第八十二話 一次試験終了
「ついた……」
「ですな……」
リザードマンを連続で相手にするのはかなり疲れた。
それに、途中で離脱して引き返していく人達はみんな匂い袋を持ちながら帰る事を許可されているので、リザードマンはほとんどが二層に向かう俺たちに襲いかかってくる。
受験者の人数の減少に比例して、俺たちに向かってくるリザードマンの数は増える。
正直、結構疲れた。
それでも何とか二層にたどり着いたのは全受験者の3割ほどだろうか。
「ほー。今年は結構すげえなぁ。去年なんてここで残り1割ぐらいだったのになー。まぁ、何はともあれおめっとさん。一次試験合格だ。今から宿まで向かう道中は匂い袋の使用を許可する。それで随分、寄ってくるモンスターも減るだろう」
試験官のその一言で、俺たちはみんな臭い袋を鞄から取り出す。
すごく臭い集団の完成だ。
鼻を刺激する匂いに耐えつつ、俺たちは宿へ向かった。
「古森殿、古森殿……」
宿へ向かう道中、キミヒコがそう俺を呼んだ。
「ん?」
「凄いと思わないでするか?あの試験官」
「試験官……?」
「うむ、拙者達と同様にリザードマンに襲われていたはずなのに、傷のひとつもないどころか息の一つも乱れてないでありまするよ……」
そう言われてみれば、自分のことで精一杯だったが、あの人もリザードマンに襲われていたはずだ。
しかも先頭だから、誰よりも多くのリザードマンに。
それなのに傷もなければ息も乱れてないのは確かに凄い。
「上級冒険者なんじゃないか?」
となるとやはり、そう言う事だろうと予想して俺は答えた。
政府直轄の薔薇十字団の他にも数人、この第五迷宮を拠点にしている上級冒険者はいると聞いている。
甲賀曰く、今日からしばらくは上級冒険者全員が第一迷宮に呼び出されているらしいが、この人は試験官だから特例なのかもしれない。
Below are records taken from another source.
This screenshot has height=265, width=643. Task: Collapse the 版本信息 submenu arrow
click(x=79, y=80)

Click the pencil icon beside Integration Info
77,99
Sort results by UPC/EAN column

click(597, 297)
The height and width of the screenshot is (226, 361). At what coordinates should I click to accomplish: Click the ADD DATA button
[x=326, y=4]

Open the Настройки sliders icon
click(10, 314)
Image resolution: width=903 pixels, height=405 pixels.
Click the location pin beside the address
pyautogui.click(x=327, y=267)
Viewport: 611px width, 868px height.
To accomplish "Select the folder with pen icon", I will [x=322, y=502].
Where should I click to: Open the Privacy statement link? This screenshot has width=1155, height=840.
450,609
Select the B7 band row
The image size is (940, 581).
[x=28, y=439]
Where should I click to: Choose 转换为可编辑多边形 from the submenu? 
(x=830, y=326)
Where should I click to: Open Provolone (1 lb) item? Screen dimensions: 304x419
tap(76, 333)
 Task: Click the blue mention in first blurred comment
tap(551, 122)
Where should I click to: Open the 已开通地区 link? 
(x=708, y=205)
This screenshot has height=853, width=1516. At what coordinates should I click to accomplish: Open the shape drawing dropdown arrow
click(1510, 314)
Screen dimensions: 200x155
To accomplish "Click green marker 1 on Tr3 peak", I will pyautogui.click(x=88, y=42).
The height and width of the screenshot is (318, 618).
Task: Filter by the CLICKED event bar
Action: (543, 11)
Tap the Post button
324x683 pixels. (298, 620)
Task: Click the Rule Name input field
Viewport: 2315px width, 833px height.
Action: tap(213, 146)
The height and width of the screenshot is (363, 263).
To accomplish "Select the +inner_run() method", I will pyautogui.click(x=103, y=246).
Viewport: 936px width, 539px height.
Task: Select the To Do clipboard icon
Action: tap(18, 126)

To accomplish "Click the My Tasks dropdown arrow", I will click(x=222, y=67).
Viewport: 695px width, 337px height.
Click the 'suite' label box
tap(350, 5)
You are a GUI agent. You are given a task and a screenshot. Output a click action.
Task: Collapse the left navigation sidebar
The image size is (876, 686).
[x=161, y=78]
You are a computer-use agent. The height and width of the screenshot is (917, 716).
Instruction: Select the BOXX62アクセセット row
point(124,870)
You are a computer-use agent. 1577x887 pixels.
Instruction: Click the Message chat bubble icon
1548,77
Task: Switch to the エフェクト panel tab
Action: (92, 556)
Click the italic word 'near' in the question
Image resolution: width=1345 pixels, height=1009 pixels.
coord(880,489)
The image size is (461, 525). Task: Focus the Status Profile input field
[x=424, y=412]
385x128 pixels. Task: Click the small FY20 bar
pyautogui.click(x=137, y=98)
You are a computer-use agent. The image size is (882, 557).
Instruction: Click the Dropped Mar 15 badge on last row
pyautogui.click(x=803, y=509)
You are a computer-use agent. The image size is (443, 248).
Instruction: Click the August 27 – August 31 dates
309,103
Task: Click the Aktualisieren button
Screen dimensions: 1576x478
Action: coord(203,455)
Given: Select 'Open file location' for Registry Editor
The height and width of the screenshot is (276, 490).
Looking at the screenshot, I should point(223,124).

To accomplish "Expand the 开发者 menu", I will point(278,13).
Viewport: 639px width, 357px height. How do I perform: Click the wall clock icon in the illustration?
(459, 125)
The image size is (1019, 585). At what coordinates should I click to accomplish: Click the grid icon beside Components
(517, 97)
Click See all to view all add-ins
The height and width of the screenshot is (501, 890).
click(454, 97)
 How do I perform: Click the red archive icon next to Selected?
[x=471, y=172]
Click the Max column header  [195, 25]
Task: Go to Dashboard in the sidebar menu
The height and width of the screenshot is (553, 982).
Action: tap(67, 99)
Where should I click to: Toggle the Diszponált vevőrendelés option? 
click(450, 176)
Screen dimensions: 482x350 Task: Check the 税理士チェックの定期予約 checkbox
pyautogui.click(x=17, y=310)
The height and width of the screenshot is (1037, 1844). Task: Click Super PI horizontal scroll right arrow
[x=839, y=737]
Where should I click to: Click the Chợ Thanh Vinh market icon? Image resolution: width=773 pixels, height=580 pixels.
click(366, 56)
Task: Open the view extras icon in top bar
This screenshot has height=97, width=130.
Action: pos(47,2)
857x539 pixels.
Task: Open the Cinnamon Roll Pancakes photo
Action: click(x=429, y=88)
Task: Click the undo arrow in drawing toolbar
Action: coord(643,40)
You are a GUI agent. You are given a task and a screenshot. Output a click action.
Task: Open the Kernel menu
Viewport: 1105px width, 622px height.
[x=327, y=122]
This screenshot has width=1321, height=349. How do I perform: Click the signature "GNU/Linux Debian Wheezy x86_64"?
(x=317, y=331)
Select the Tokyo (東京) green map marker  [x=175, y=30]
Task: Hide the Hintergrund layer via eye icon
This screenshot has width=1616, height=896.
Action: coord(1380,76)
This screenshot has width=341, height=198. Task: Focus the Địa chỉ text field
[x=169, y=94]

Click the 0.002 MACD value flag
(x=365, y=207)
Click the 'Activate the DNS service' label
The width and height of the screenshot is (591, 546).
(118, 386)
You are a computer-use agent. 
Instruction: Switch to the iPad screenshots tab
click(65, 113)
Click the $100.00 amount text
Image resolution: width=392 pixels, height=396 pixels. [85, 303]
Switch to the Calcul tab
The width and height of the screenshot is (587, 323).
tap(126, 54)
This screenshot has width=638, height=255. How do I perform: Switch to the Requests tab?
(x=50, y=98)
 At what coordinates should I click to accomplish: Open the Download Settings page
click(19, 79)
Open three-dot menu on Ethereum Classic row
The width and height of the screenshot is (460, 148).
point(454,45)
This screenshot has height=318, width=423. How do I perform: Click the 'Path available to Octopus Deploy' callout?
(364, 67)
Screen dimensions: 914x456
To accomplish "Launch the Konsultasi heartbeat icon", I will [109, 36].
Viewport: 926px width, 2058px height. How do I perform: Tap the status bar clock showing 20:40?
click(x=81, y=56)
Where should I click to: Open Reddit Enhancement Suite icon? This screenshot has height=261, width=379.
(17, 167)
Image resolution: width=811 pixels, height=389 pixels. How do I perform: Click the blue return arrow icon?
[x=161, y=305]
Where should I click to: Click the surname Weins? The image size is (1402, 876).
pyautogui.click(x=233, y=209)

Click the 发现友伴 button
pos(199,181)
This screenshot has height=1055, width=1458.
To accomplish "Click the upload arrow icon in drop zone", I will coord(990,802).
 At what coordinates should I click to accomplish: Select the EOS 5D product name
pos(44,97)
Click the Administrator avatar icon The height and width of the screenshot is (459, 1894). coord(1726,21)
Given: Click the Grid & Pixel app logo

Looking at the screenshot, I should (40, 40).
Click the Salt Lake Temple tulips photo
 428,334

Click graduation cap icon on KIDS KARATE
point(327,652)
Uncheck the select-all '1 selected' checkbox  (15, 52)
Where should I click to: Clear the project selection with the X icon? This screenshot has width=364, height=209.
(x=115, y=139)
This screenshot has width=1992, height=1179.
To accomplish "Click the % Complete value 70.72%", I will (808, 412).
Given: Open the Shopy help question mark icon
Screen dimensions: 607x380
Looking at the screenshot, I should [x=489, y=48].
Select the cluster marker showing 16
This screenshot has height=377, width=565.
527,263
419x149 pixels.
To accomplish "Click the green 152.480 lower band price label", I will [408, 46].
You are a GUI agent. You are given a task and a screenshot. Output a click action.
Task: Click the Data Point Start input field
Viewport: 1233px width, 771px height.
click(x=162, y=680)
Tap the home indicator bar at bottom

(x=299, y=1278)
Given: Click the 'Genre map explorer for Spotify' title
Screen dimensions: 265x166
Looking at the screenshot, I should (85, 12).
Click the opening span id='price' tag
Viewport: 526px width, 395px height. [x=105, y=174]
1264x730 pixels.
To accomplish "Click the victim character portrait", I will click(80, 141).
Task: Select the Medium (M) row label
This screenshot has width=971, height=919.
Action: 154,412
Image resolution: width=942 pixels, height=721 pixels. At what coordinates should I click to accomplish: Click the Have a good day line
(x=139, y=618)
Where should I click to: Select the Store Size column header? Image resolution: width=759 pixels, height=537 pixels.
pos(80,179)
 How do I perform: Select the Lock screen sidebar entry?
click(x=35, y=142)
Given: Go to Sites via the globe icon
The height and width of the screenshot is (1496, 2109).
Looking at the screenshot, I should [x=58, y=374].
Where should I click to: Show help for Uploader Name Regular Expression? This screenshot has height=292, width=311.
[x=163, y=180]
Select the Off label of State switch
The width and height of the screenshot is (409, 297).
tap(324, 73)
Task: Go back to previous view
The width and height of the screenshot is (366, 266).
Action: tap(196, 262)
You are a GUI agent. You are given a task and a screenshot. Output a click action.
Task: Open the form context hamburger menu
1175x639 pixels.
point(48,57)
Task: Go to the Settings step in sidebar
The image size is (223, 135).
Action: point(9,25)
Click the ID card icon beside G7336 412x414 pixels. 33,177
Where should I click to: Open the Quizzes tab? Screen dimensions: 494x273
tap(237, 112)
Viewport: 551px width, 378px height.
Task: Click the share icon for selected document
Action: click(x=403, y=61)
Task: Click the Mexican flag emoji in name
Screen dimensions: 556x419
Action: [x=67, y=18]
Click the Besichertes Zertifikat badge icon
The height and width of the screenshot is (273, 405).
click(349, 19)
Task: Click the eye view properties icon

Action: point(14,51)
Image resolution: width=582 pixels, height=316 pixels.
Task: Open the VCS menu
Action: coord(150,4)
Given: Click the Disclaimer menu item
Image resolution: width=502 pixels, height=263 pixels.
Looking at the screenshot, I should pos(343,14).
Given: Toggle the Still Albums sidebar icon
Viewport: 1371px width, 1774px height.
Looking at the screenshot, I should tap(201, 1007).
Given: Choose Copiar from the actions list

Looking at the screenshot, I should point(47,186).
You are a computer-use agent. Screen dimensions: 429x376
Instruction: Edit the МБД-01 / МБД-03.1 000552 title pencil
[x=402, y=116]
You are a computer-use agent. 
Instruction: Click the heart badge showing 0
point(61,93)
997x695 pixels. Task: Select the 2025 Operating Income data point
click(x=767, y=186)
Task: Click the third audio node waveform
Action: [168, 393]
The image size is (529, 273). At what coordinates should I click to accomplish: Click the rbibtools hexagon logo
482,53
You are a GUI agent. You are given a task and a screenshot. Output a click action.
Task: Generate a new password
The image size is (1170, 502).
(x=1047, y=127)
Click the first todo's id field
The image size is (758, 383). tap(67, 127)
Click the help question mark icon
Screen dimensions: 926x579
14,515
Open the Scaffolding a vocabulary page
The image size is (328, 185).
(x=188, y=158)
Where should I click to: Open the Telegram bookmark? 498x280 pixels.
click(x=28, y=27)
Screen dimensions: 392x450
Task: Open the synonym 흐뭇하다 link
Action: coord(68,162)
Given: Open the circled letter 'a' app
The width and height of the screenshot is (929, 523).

「うむ、やはりそうなのでしょうな……。いやはや恐ろしい……。同じ人間だとは思えないほどの強さ……。もしやニュータイプか……」
「何だお前ら、さっきからベラベラと余裕じゃねえか」
「はぅっ!いや申し訳ないっ……」
「別に喋るななんて言ってねえよ。逆にこんな試験、しゃべってやれるぐらいじゃねえと中級冒険者になる資格はねえと俺は思ってすらいる。その点じゃお前らは有望だな」
「は、はぁ……」
「有望、良い響きですな……」
そうこうしているうちに、俺たちは宿に到着。
二層の宿、前に一度来た時はティーノさん達の謎のバトル?を見たりした思い出の宿だ。
「古森殿〜、あとで飯でも一緒に食わぬかー?」
「ああ、いいよ。先に風呂に入るからその後でも大丈夫?」
「うむ、ではまた準備ができたら拙者の部屋を訪れてくれますよう」
そうして俺は風呂に入り汗を流した。
そして、その夜はキミヒコと共にアニメ談義で盛り上がり、眠りについた。
明日の二次試験頑張ろうなんて思っていた俺は、その時に起こっている事に気付いてさえいなかった。